The user sets a column to be the subject of that row. The value in this row is converted to an IRI, and acts as the subject of that row. expected result:
<http://example.org/character/0>
RATT will use an agnostic approach and converts the ID to an IRI. In the configuration object the columnName is stored as subject identifier.
app.use(middleware.convertToNamedNode("id", "http://example.org/character/"));
By default, the things described by each row don't have identifiers associated with them, in the csvw. To add the identifier per row, CoW can add an template to the "aboutUrl" to create an subject per row.
{
"aboutUrl": "http://example.org/character/{id}"
}
RML uses an subjectMap to create the subject from csv, it is expected that each RML file has exactly one subjectMap. Else the RML structure would not be valid. The rr:subjectMap can also be structured with a template.
:TriplesMap rr:subjectMap [
rr:template "http://example.org/character/{id}"
].
The user can set a class for the subject column. This will be the rdf:type
relation between the instance of the row and a concept or class. In the example dataset it will look like:
<http://example.org/character/0> rdf:type <http://schema.org/Person>
The addition of a class to RATT happens with the middleware.addQuad. This middleware connects the column where the subject in resides, and links it to the class.
app.use(
middleware.addQuad("id", prefixes.rdf("type"), prefixes.schema("Person"))
);
To add a type relation with RML, a column is selected or a virtual column is created which describes the link between the subject with valueUrl
"template", but the template points to a constant schema:Person
.
{
"@id": "https://iisg.amsterdam/example-1.csv/column/id",
"name": "id",
"propertyUrl": "http://www.w3.org/1999/02/22-rdf-syntax-ns#type",
"valueUrl": "http://schema.org/Person"
}
To add a type relation with RML, a predicateObjectMap is created which describes the link from the subject with rr:constant
to a schema:Person
.
:TriplesMap rr:predicateObjectMap [
rr:predicate rdf:type;
rr:objectMap [
rr:constant schema:Person
]
].
The user can set a predicate for a columns of the tabular datasource. The predicate is an IRI and can either be found results either in a prefixed IRI or a expanded IRI. The resulting triple looks like:
<http://example.org/character/0> <http://schema.org/gender> "sex-F"^^xsd:string
RATT adds the quad that has the id
in the subject position and male
as the object column.
app.use(middleware.addQuad("id", prefixes.schema("gender"), "male"));
To describe the predicate for the column male
we make use of the propertyUrl
property.
{
"@id": "https://LDWizard.com/example-1.csv/column/male",
"name": "male",
"propertyUrl": "http://schema.org/gender"
},
The predicate for a particular column for a particular predicateObjectMap is defined with the rr:predicate
predicate.
:TriplesMap rr:predicateObjectMap [
rr:predicate schema:gender;
rr:objectMap [
rml:reference "male"
]
].
LD Wizard must perform well in direct interaction with a user. Most operations should take milliseconds. Only operations that involve large quantities of data are allowed to take seconds, specifically: loading the source data, exporting the RDF data, and publishing the RDF data.

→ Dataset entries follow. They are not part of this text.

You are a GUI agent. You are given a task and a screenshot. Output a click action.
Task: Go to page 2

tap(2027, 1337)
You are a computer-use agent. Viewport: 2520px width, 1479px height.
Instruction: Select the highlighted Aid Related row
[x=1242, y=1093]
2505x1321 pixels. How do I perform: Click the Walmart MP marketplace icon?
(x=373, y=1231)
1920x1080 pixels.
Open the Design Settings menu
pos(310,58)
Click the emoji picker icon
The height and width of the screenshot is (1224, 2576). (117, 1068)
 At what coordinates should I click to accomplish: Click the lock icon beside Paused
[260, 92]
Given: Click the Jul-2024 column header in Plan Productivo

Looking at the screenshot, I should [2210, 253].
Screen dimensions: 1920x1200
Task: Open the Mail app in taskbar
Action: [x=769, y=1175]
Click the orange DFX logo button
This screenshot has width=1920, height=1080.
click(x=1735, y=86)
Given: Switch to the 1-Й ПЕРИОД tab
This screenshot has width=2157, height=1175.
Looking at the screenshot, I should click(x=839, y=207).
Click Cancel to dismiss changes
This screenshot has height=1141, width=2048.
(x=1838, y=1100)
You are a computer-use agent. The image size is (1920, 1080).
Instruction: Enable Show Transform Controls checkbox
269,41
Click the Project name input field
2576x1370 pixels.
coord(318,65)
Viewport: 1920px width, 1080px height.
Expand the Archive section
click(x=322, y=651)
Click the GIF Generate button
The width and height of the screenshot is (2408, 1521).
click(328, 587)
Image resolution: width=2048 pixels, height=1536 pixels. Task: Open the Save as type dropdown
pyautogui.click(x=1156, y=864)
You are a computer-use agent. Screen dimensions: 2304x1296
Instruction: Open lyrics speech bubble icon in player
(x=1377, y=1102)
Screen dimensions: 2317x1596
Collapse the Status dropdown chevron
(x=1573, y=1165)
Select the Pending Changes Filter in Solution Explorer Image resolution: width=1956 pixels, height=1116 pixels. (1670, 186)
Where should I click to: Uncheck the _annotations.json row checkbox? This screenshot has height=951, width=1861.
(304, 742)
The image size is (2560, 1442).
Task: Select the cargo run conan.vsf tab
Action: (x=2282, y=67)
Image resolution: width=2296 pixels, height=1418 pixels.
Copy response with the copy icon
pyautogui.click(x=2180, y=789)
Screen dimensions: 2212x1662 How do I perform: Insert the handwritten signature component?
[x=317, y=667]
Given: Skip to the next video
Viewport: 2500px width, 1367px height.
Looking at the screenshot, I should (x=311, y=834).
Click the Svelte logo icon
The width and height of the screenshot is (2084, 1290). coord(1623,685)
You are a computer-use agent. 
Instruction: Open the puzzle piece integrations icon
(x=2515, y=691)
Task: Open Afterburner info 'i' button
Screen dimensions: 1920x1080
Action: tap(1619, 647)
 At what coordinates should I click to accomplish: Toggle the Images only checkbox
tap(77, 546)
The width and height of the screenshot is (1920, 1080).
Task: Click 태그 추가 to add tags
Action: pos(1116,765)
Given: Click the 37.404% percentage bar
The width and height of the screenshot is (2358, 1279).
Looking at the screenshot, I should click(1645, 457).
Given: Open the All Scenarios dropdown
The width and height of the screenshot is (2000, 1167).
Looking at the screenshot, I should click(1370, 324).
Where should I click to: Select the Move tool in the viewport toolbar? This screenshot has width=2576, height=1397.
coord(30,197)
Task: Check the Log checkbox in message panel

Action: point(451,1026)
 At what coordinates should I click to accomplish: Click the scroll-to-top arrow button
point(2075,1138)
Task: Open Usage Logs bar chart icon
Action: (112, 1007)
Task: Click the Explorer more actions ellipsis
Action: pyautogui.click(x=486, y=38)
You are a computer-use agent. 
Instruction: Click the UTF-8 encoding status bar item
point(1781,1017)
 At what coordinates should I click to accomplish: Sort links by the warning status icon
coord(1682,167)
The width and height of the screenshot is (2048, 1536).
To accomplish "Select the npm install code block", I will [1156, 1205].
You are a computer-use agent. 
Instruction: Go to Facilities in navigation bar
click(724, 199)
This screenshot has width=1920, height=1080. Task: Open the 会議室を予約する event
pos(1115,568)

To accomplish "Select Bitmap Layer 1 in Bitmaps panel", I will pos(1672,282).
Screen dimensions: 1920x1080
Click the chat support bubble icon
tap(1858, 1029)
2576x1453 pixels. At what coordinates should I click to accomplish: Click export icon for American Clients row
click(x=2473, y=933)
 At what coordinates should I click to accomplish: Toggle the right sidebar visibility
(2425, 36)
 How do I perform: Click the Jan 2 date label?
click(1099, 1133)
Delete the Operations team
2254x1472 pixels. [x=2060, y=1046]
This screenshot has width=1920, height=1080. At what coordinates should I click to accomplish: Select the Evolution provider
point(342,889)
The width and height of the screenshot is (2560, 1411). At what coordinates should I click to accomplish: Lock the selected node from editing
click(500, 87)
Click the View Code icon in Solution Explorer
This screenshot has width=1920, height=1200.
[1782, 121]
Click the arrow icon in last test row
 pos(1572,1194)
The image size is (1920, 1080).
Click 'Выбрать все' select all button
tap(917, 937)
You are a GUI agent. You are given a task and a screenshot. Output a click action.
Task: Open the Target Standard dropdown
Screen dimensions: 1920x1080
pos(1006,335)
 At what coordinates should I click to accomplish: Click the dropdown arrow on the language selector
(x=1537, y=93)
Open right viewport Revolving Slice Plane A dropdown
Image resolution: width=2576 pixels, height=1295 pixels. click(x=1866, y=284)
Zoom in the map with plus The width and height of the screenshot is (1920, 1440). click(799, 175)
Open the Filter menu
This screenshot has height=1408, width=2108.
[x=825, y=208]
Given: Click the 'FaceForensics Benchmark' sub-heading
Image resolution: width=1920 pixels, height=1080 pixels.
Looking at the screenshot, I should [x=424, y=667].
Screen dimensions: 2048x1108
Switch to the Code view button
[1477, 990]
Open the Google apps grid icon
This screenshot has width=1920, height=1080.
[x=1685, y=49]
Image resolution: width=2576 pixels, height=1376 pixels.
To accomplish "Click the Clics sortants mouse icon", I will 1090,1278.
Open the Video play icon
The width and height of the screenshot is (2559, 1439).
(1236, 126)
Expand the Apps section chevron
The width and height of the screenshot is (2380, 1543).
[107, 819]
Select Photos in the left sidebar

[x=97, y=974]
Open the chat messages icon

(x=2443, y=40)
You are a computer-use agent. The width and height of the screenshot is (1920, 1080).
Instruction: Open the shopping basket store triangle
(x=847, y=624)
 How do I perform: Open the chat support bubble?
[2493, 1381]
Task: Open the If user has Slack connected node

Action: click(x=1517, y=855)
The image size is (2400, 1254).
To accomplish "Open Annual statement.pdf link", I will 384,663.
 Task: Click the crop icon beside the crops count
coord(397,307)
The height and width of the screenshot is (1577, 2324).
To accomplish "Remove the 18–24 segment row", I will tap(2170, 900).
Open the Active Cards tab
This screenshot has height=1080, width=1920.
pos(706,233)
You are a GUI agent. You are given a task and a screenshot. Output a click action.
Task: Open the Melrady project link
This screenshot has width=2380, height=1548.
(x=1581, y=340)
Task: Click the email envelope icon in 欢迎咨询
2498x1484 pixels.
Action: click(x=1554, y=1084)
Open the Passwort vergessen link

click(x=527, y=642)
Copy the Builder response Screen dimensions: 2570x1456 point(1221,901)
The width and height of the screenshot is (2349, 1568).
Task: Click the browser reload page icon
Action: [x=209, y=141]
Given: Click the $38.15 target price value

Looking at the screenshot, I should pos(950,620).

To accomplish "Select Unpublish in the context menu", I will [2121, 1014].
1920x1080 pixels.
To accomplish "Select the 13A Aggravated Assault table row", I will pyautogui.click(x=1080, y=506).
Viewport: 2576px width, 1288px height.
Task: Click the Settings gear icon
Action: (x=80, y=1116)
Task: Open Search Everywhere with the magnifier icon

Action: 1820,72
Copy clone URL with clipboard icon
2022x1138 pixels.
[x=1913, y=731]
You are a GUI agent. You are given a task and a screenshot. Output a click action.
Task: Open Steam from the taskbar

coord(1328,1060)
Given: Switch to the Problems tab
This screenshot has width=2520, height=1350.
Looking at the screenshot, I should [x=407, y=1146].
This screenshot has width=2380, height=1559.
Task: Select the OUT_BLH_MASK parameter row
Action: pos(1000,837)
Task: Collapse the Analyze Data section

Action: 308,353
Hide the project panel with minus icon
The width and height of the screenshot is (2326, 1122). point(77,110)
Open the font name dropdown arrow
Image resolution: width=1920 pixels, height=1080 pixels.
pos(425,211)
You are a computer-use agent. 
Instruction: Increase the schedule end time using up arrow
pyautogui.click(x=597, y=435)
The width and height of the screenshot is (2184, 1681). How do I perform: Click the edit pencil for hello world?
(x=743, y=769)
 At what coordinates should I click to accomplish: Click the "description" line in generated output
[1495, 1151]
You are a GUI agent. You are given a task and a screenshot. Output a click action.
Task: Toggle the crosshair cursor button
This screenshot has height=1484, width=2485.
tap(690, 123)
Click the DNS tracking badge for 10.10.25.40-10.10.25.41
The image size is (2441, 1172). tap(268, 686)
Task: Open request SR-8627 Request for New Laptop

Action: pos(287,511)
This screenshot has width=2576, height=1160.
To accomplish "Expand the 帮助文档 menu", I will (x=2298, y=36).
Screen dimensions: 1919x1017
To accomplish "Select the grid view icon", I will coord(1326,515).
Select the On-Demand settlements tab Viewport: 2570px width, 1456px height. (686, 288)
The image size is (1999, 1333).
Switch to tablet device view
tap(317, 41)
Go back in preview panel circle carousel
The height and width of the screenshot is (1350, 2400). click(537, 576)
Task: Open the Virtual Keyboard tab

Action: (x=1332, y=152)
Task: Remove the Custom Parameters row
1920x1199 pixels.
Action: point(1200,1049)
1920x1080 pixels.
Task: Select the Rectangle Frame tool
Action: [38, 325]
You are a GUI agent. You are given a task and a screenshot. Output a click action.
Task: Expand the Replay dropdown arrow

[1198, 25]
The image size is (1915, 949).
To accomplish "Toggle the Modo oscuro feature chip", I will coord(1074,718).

LD Wizard is a client-side only application. This means that data only leaves the local machine when the publish step is performed. This also means that every user is able to access all the components of the LD Wizard without additional privileges (e.g., go from the Publish view back to the Configure view).
The product should protect any sensitive information from being uploaded/accessed outside of the product, when the user has not given explicit confirmation to do so.
The publish step should by default publish datasets as non-open. This avoids unwanted situations in which a user openly publishes data that is not (yet) intended to be open.
When publishing through an API key is used, the API issuing linked data environment must handle API keys securely. This is outside of the scope of LD Wizard.